Si la décision de la FFF a le mérite d’être claire et de confirmer les propos de son président, très critique envers les récentes dérives (ou lubies, c’est selon) proposées le plus sérieusement du monde par Gianni Infantino, il n’empêche qu’à l’heure actuelle, l’homme d’affaires helvético-italo-libanais est toujours le seul candidat à sa propre réélection. Pis encore, il peut toujours compter sur une majorité de pays membres qui lui sont toujours affiliés. En plus de l’entièreté du continent africain, Infantino a la quasi-totalité de l’Amérique du sud dans la poche, ainsi qu’une grande partie de la confédération asiatique. Ce qui vient confirmer, en somme, que les critiques dont il fait l’objet proviennent en premier lieu des pays jugés « privilégiés » du vieux continent dirigé par Aleksander Ceferin, en opposition aux nations émergentes du football et qui entendent jouer les premiers rôles à l’avenir, l’Arabie saoudite en tête de file.

Surtout, en l’absence d’un contre-candidat confirmé, Infantino, malgré toute les casseroles qu’il trimballe, est actuellement assuré d’être réélu dans un fauteuil. Pour le moment, seul le Canadien Victor Montagliani fait figure de concurrent probable, bien que le président de la Concacaf ne soit toujours pas officiellement sorti du bois, ayant à l’origine prévu un projet pour l’après-Infantino en montant sur le ring pour le scrutin de l’année 2031. Reste la rumeur du Cheikh Salman bin Ibrahim Al Khalifa, président de la confédération asiatique et candidat malheureux face à Infantino en 2016, sans que l’idée d’un come-back du Bahreïni ne semble vraiment fondée.

Pas tous à la fois

Cela dit, on imaginerait mal l’UEFA monter tellement au créneau comme elle le fait actuellement sans envoyer son propre candidat au front afin de crédibiliser sa fronde par la présentation d’un projet alternatif et concret à l’actuel titulaire du poste, en route pour un quatrième (et dernier) mandat. Seulement voilà : qui pour endosser cette lourde responsabilité ? Čeferin en personne ? L’intéressé l’a exclu, préférant se concentrer sur sa réélection à la tête de la confédération européenne. Nasser al-Khelaïfi ? Soutenu par le Slovène, le président de l’ESC n’aurait « aucune ambition » à la tête du football mondial.

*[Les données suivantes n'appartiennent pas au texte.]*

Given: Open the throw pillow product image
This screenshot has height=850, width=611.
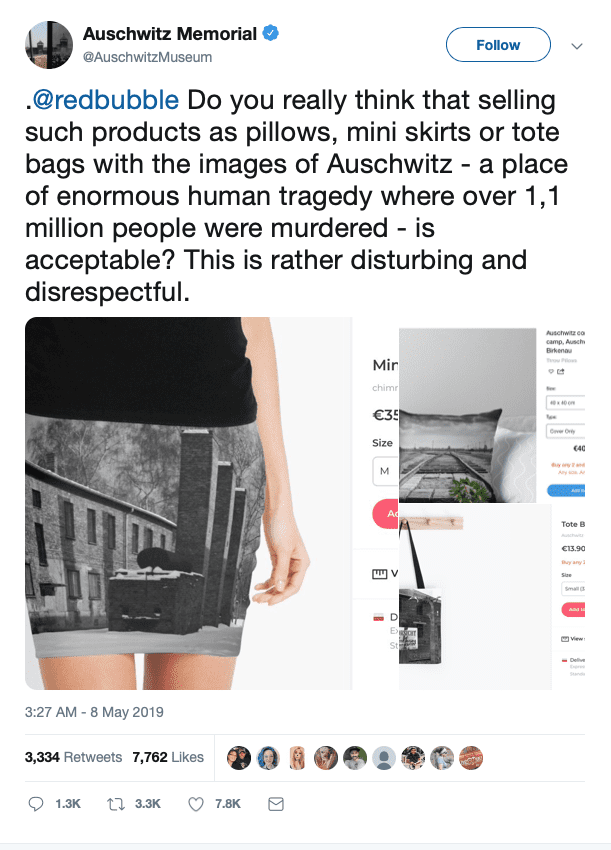Looking at the screenshot, I should click(x=467, y=415).
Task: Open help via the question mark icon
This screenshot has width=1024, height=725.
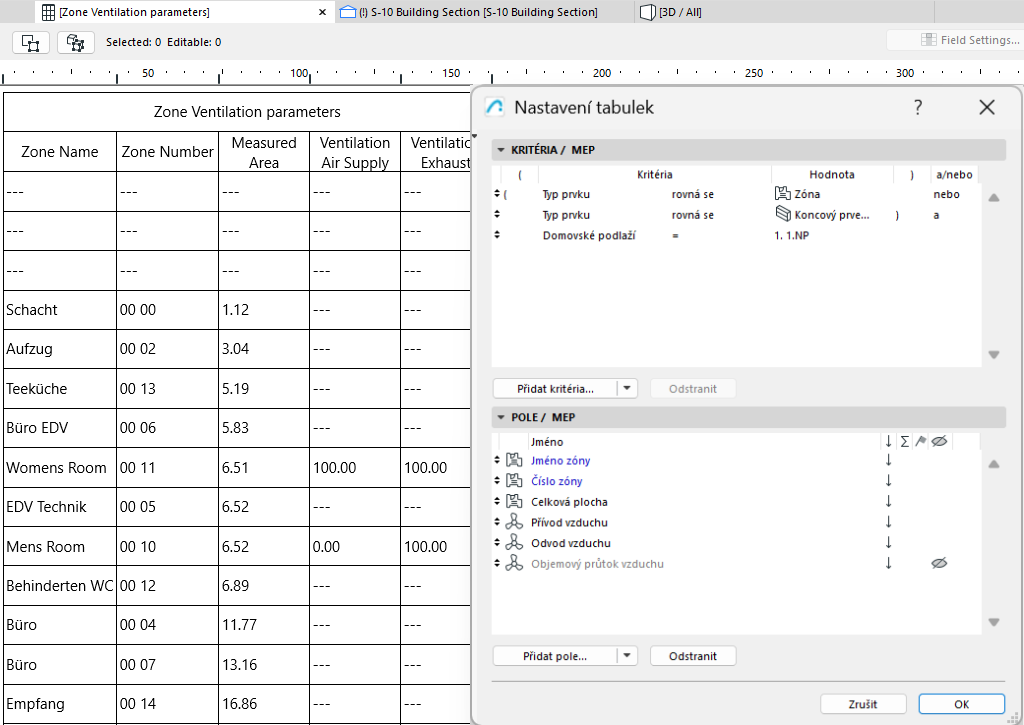Action: tap(917, 107)

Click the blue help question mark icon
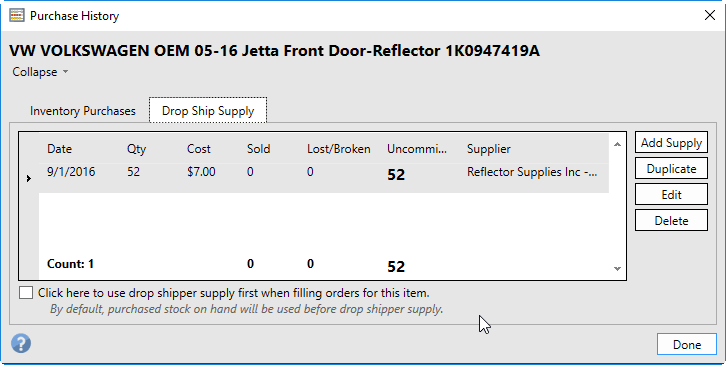[21, 344]
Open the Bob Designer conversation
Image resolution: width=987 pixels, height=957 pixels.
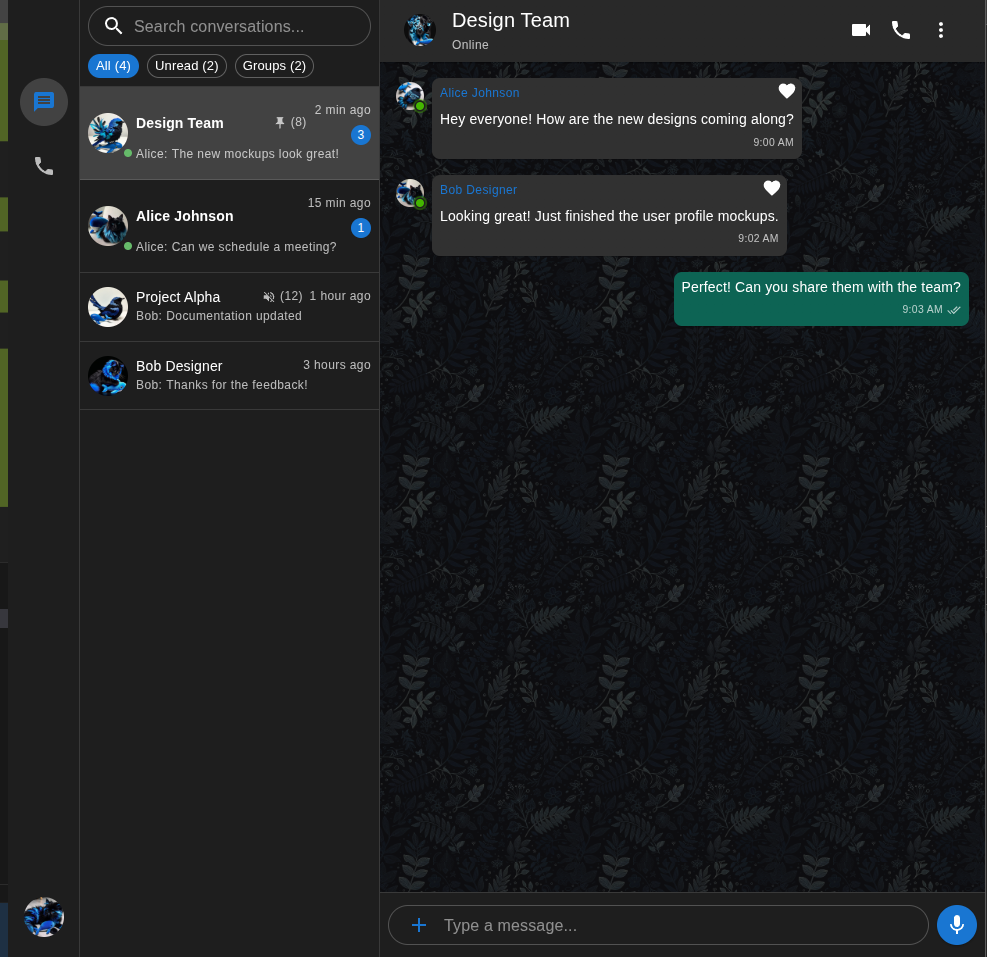(x=229, y=376)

Alors qui ? Michel Platini ? Plus sérieusement, le temps presse et une campagne pour être élu à la présidence de la FIFA ne s’improvise pas, même à sept mois du scrutin. Dès lors, il apparaît peu probable que Gianni Infantino échappe à son destin, à savoir terminer son ère à la tête de la faîtière du football mondial avant d’aller se faire oublier (ou pas) ensuite. Gageons que le divin chauve aura sans aucun doute de nouvelles idées saugrenues à proposer d’ici le début de la prochaine décennie et qu’il se prendra un nouveau retour de bâton sans conséquences. Mais la prochaine fois, ses détracteurs seraient bien avisés de joindre les actes aux paroles plutôt que de donner l’impression de réagir trop tard.